Disclaimer: I work for Metaculus.
You can now forecast on how much AI benchmark progress will continue to be underestimated by the Metaculus Community Prediction (CP) on this Metaculus question! Thanks @Javier Prieto for prompting us to think more about this and inspiring this question!
Predict a distribution with a mean of
≈0.5, if you expect the CP to be decently calibrated or just aren’t sure about the direction of bias,
>0.5, if you think the CP will continue to underestimate AI benchmark progress,
<0.5, if you think the CP will overestimate AI benchmark progress, e.g. by overreacting to this post.
Here is a Colab Notebook to get you started with some simulations.
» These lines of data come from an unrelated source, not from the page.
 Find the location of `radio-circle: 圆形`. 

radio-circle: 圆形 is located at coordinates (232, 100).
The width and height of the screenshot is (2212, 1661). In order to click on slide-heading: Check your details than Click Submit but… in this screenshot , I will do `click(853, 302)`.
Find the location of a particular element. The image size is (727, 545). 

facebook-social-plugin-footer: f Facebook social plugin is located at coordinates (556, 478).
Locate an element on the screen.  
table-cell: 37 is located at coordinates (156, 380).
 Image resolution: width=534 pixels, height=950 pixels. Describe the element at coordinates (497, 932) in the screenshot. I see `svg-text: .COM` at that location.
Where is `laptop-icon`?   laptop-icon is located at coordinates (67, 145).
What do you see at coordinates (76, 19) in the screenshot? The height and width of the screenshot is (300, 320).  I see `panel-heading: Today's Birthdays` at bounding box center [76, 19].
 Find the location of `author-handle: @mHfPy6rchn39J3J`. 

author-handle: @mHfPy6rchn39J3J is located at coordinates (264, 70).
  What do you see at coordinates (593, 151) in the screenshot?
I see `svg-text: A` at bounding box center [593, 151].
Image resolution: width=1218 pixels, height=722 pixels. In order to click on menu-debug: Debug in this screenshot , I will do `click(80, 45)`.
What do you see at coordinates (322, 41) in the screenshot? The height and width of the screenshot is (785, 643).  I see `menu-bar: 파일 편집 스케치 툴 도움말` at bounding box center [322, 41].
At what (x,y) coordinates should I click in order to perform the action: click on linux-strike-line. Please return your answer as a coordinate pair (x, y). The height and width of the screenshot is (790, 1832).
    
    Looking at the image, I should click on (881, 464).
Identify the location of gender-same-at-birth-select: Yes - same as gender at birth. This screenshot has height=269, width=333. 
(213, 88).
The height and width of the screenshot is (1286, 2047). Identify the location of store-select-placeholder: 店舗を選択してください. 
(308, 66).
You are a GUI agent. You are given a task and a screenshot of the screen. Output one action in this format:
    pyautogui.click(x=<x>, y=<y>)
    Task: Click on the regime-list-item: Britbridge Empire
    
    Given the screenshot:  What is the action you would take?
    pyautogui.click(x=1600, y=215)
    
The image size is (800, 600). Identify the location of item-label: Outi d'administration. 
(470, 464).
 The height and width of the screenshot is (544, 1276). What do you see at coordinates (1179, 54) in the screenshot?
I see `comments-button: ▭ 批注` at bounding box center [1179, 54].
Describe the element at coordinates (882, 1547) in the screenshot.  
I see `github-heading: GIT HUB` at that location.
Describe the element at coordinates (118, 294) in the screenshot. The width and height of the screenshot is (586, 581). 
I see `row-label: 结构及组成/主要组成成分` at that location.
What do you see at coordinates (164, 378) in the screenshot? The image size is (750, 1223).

And don’t forget to update your forecasts about the AI benchmark progress questions in question, if the CP on this one has a mean far away from 0.5!
For anyone else who didn’t know whether a higher log score is good or bad, I think I may have figured it out by reading between the lines. It looks like higher log score = better. But please correct me if I got this wrong!
That’s right. When defined using a base 2 logarithm, the score can be interpreted as “bits of information over the maximally uncertain (uniform) distribution”. Forecasts assigning less probability mass to the true outcome than the uniform distribution result in a negative score.
That’s right. (But lower is better for some other common scoring rules, including the Brier score.)